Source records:
———

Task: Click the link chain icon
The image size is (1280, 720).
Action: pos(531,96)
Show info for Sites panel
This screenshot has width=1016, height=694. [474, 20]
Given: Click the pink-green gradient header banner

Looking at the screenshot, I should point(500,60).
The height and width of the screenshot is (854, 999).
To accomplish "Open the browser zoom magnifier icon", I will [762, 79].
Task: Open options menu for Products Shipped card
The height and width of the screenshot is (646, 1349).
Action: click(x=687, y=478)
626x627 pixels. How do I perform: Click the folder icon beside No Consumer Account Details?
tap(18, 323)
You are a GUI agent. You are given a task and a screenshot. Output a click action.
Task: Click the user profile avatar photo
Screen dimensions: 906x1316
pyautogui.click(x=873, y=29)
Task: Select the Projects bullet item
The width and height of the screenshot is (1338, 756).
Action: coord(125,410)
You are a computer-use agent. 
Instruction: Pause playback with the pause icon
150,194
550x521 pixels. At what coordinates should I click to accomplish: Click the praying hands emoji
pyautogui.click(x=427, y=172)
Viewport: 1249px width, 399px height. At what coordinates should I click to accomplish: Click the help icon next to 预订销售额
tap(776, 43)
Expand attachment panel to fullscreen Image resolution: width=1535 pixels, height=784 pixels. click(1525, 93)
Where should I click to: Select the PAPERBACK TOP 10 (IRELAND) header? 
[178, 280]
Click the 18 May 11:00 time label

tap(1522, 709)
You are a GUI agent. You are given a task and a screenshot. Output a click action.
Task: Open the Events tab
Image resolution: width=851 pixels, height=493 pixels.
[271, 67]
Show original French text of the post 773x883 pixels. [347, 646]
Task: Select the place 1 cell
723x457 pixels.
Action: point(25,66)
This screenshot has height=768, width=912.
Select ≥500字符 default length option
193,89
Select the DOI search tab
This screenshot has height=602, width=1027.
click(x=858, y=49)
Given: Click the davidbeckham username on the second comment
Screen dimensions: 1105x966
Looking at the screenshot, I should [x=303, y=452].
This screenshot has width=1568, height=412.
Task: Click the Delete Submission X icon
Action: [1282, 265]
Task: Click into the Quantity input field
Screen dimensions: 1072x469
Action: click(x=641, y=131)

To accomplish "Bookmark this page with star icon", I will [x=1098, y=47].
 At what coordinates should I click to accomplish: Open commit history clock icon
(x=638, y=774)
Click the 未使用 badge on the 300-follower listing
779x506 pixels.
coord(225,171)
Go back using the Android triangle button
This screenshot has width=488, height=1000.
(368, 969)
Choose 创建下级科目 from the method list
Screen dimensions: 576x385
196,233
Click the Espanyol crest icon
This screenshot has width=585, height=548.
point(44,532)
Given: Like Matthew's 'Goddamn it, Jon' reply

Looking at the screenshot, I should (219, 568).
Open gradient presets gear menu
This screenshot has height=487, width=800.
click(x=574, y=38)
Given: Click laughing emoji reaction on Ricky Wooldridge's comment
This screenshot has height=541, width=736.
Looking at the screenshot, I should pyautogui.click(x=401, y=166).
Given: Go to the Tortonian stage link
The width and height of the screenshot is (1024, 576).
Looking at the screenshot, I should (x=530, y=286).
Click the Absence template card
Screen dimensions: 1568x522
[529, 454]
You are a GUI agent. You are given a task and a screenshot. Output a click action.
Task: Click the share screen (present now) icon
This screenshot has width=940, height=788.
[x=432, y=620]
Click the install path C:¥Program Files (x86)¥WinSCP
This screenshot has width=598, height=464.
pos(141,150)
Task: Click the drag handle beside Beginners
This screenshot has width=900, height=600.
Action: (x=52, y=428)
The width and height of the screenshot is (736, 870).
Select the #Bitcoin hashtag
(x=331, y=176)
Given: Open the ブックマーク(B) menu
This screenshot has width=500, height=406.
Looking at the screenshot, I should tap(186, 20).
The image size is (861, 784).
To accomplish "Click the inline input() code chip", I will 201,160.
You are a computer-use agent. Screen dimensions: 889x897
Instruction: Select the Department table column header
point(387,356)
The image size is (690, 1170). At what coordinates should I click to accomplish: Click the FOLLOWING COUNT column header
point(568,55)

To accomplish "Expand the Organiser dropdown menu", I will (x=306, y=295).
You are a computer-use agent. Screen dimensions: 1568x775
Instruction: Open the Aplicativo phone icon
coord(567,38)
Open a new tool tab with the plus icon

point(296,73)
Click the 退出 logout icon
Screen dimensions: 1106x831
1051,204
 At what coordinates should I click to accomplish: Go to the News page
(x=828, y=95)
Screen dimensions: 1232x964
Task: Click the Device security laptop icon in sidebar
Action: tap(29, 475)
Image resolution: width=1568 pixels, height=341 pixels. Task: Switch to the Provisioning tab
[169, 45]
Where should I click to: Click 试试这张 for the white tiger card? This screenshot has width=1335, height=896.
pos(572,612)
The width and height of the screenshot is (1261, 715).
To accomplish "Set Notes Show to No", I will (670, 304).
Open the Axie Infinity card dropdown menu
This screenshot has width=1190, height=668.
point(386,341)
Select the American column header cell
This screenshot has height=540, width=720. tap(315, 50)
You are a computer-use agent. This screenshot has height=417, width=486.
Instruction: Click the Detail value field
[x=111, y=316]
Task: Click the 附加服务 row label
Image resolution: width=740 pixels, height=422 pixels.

———

Look over the records above and filter for each line with the word "link".

Task: Click the link chain icon
Given: Go to the Tortonian stage link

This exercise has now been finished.